Listed entries
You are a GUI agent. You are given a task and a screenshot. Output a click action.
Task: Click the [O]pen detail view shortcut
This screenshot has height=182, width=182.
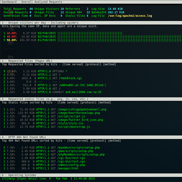point(31,179)
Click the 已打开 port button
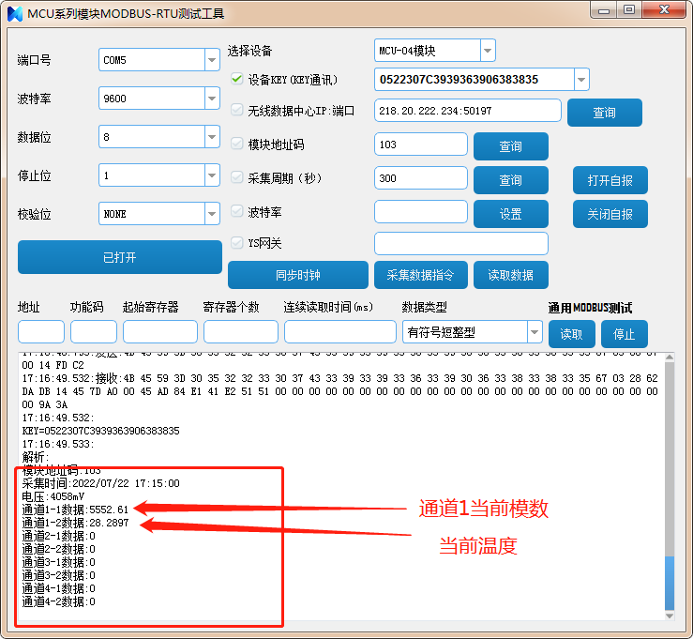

Do this
Reproduce all of the records above, requests included, shifting every coordinate in the answers by adding 131 to each number. Leave the pictures out.

Solution to this exercise
You are a GUI agent. You are given a task and a screenshot. Output a click action.
Task: Click the [O]pen detail view shortcut
This screenshot has height=182, width=182.
point(162,310)
Click the 已打开 port button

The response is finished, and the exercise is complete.